To compile the data, Knight Frank surveyed 620 wealth advisers last November. Italy, Nigeria and Egypt were the only non-Asian countries in the top 10.
Southeast Asia has become a hot spot for wealth management firms, as new millionaires and billionaires emerge. Veron Shim, chief executive of Singapore-based wealth management startup Envysion, noted that since many Asian companies are still developing, there is ample room for the rich segment to expand further.
"Asia will move a lot faster, and yes, now we are catching up [to the West]," she said. "But very soon we will surpass" the West in numbers of high net worth people.
Shim's company, which she launched this year with former private bankers from financial institutions like Switzerland's Julius Baer, offers personalized concierge services for millionaires in Asia, from arranging private jets to assisting them with estate management.
But while players like Shim's Envysion encourage their customers to think ahead about transferring wealth to heirs, many are not getting the message, other studies show.
"Even as we stand on the cusp of what is possibly the largest wealth transfer in history, many high-net worth Asian families regularly face conflicting priorities and interests, with estate planning often deeply intertwined with company succession," said Brian Balleine, regional head for Asia at Bermuda-based financial services company Butterfield.
A Butterfield report notes that Asia has become the biggest hub for billionaires, with the population set to rise above 1,000 by 2023. And by 2030, more than $15 trillion in wealth is set to change hands from one generation to the next. But when Butterfield polled managers handling high net worth clients, around 60% said they have customers with no succession plans.
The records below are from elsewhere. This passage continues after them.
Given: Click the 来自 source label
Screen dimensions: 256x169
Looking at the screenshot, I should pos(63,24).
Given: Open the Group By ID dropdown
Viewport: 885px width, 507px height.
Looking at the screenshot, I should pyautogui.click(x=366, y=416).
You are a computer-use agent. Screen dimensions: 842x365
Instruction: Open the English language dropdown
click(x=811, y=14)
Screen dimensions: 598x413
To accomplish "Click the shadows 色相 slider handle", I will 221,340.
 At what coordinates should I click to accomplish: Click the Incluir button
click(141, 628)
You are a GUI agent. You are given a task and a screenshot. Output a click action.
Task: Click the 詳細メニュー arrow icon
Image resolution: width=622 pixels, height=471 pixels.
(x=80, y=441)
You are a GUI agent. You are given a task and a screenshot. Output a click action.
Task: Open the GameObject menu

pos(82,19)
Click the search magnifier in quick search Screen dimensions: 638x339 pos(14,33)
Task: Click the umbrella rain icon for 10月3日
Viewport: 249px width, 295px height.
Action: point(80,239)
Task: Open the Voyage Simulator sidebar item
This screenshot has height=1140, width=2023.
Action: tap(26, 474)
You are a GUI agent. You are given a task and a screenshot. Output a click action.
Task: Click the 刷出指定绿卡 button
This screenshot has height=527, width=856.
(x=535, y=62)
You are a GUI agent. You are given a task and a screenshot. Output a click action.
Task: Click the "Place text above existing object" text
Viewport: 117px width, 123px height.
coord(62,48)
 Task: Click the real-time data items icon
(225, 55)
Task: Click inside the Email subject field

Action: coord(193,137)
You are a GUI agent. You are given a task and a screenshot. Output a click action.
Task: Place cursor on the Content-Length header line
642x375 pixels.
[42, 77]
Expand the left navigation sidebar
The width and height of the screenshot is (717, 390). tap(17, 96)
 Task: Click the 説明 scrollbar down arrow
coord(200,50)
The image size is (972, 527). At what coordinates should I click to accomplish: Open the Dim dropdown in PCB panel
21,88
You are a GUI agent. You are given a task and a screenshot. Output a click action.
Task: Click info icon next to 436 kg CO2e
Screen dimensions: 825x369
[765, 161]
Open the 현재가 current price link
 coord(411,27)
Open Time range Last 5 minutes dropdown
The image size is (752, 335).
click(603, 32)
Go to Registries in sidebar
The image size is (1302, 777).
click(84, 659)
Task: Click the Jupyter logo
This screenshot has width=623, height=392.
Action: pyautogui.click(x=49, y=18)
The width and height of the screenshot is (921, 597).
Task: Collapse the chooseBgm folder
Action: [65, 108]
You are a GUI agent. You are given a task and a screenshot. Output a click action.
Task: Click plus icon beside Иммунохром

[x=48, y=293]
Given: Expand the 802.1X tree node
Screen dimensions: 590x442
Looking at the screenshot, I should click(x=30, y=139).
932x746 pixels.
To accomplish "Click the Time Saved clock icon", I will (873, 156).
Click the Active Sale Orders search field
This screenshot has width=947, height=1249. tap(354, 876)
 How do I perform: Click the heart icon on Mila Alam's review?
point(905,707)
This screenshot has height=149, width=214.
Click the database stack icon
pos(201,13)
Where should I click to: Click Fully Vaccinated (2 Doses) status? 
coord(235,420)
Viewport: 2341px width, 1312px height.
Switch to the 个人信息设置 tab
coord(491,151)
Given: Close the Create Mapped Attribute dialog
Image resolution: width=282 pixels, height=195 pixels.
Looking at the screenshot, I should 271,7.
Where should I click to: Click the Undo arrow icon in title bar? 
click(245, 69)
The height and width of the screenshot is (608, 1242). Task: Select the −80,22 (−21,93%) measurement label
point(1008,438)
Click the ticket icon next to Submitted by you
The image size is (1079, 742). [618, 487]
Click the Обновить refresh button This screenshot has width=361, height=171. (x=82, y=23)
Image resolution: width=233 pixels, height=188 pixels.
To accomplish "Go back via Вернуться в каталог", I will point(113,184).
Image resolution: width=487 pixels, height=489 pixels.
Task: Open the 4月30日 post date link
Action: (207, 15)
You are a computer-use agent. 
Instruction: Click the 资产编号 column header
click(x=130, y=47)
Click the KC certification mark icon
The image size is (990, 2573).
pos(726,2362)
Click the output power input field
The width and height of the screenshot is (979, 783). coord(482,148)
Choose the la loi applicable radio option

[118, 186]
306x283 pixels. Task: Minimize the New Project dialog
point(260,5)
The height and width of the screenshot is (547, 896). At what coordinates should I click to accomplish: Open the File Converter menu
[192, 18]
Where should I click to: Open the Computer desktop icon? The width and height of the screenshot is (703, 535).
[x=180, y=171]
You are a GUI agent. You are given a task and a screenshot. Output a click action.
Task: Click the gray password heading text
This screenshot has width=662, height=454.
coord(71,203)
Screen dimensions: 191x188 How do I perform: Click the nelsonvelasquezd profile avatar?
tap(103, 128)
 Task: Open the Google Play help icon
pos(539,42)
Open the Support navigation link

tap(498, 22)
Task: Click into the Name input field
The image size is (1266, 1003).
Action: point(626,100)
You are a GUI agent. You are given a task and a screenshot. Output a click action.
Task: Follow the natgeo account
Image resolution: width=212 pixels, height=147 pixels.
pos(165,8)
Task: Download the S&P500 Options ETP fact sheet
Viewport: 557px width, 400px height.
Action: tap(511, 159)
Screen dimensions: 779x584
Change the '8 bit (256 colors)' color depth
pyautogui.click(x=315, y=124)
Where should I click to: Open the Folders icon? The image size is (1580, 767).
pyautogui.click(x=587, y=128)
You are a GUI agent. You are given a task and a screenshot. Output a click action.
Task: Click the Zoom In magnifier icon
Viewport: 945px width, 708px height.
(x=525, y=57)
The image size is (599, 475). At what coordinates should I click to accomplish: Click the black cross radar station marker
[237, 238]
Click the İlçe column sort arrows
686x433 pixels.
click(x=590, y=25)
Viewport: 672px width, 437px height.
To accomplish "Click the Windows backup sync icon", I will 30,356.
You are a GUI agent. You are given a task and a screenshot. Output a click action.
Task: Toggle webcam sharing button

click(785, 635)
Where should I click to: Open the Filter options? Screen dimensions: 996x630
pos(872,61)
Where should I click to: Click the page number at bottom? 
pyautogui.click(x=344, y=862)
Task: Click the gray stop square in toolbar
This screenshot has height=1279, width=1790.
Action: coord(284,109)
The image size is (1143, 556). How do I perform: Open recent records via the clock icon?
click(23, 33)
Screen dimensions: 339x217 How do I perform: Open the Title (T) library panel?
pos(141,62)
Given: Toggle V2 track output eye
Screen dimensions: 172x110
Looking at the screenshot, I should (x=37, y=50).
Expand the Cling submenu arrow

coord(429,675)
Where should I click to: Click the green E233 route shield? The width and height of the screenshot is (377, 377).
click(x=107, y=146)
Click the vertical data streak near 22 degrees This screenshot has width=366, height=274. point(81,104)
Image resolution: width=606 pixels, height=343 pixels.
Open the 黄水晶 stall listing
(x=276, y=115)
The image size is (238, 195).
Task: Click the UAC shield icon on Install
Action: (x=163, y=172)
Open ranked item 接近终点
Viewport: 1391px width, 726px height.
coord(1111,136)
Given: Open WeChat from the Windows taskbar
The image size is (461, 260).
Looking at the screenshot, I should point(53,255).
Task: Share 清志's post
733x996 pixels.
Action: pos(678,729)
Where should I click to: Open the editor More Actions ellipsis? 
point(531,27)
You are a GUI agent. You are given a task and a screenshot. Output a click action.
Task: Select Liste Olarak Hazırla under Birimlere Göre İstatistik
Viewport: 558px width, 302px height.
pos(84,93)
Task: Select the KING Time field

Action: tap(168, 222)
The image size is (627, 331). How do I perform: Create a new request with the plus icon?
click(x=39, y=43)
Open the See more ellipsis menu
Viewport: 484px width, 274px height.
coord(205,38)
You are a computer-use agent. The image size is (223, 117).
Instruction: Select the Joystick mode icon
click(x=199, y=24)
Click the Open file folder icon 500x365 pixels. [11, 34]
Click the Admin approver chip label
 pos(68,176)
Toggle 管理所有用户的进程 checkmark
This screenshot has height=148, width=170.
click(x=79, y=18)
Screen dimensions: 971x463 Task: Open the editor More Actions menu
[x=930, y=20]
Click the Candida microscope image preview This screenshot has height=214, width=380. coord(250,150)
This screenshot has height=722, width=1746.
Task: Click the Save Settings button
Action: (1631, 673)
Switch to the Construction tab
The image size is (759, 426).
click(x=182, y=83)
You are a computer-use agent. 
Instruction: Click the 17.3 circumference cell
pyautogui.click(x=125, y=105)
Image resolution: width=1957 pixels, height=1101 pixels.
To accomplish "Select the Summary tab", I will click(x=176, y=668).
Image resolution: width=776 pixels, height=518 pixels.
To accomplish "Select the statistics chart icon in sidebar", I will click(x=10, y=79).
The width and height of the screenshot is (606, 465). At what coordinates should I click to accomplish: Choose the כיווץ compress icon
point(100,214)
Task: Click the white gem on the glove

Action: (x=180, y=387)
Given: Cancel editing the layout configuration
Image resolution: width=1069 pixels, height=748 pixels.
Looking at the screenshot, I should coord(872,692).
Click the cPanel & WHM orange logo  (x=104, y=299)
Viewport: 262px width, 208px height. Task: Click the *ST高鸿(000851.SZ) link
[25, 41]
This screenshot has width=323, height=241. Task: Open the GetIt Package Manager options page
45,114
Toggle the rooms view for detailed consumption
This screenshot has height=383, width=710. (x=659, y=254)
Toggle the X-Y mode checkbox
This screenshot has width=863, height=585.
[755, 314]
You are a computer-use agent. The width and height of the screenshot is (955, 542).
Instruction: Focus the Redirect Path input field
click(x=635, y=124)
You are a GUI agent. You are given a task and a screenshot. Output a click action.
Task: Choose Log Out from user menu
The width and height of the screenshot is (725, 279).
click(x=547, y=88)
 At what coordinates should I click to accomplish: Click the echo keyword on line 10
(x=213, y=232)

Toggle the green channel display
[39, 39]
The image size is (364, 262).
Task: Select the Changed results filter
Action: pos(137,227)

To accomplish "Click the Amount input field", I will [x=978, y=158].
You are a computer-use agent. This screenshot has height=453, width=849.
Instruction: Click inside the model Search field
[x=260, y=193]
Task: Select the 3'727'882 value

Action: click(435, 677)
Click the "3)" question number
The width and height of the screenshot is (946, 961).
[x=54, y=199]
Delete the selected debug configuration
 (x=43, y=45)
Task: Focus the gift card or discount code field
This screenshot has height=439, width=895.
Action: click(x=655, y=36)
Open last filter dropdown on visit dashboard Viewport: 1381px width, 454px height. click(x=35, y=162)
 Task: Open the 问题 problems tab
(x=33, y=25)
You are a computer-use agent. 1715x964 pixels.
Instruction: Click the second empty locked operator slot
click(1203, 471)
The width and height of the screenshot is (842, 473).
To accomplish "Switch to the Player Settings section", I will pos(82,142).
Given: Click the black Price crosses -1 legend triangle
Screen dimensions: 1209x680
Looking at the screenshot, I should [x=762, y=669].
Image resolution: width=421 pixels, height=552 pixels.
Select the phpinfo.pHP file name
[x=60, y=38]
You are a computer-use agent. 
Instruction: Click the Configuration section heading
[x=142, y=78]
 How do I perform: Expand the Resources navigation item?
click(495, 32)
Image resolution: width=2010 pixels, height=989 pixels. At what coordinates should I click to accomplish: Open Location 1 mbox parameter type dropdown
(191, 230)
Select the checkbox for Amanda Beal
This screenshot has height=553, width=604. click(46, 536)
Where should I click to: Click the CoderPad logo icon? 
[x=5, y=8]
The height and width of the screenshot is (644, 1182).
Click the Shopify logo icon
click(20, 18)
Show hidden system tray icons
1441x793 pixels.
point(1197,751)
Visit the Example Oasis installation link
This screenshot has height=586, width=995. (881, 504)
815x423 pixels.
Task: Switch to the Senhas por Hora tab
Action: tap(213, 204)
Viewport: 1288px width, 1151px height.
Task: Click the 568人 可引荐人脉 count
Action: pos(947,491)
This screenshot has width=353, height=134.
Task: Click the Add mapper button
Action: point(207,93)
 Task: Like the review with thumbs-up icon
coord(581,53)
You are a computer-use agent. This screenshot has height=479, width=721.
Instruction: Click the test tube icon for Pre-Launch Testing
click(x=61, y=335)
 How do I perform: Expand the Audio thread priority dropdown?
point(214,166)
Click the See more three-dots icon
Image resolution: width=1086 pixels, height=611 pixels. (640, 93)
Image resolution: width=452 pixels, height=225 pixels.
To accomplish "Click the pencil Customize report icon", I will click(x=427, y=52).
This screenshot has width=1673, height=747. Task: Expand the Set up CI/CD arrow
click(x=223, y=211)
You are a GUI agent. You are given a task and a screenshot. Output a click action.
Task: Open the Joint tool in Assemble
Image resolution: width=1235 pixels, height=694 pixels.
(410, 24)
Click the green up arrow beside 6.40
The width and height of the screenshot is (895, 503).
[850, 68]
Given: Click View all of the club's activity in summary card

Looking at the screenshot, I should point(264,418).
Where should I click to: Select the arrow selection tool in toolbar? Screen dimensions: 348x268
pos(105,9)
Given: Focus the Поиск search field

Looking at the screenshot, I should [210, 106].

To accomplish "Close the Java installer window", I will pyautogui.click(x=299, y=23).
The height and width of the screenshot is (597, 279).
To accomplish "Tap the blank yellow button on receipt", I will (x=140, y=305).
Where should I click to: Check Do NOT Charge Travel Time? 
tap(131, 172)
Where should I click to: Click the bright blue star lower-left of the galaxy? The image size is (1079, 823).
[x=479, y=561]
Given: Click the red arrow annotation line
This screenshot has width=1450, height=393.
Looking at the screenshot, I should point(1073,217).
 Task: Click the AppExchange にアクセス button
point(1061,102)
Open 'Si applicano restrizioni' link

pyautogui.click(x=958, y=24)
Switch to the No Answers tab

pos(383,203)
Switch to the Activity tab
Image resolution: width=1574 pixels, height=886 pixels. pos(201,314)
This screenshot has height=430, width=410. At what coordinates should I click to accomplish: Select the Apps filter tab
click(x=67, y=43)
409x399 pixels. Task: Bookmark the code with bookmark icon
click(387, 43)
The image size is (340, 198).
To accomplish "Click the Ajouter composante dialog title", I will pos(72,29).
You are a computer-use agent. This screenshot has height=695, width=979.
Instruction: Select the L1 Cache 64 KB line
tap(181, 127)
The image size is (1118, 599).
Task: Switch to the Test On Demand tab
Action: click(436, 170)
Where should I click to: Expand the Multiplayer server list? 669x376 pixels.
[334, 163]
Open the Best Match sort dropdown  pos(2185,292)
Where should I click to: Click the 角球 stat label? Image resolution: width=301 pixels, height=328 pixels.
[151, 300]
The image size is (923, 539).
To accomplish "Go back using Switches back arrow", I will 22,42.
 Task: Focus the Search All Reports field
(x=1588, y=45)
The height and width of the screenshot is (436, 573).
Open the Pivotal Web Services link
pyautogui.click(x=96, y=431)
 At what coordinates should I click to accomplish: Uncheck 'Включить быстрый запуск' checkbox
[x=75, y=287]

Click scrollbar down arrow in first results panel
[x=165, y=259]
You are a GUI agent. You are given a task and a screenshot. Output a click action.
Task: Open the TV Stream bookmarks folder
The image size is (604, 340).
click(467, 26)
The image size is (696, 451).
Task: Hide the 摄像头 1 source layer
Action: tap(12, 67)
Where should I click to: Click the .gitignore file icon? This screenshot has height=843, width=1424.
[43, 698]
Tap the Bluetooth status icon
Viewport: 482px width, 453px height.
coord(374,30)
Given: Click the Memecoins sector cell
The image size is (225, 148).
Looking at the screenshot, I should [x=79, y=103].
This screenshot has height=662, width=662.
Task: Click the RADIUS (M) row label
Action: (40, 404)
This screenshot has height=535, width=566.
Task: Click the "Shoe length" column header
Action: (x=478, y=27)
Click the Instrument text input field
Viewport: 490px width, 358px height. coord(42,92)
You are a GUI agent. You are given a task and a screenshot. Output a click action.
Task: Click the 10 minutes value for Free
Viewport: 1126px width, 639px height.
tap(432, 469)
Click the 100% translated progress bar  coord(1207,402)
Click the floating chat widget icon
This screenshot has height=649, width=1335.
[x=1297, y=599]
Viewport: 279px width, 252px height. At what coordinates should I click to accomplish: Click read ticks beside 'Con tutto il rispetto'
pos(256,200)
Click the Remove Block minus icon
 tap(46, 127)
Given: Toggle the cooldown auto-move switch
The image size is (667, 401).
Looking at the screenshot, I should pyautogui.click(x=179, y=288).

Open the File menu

Its survey of over 50 respondents from the financial centers of Hong Kong and Singapore found that 31% of wealth managers had clients who did not prioritize succession planning while 28% said their customers saw no need to plan.
Succession, of course, is a sensitive subject that has torn more than a few families apart.
Family-run South Korean conglomerate Lotte Group is a prime example. Elder son Shin Dong-joo was ousted from the company in 2015 after losing a boardroom battle with his younger brother, Shin Dong-bin. The older brother had tried to remove his sibling through legal challenges and shareholder motions over the years, to no avail.
Often, heirs are left out of discussions on the family fortune, which can breed resentment.
"With the lack of intergenerational engagement within the family and the resistance to discuss cultural taboo subjects, only 15% of the next generation have actually participated in more than 60% of all succession planning-related discussions," said Mike Goodall, chief commercial officer at insurer Transamerica Life Bermuda.
The insurance company, in its own poll, reported similar findings to Butterfield's study: 57% of Asia's superrich have done no estate planning and made no preparations to transfer their wealth, versus 32% in Western markets.
Transamerica surveyed over 230 high net worth people and wealth managers from Hong Kong, Singapore, Malaysia, Thailand, China and India from March to September last year.
The way many rich Asians keep their money can also lead to complications.
The region's wealthy tend to spread their riches over a wide range of assets, businesses and countries, said Samantha Ghiotti, deputy chief executive of insurer Singlife.
"This creates complexities in navigating different forms of regulation and having clear direction and differentiation between estate planning and succession of leadership in family-owned businesses," Ghiotti said.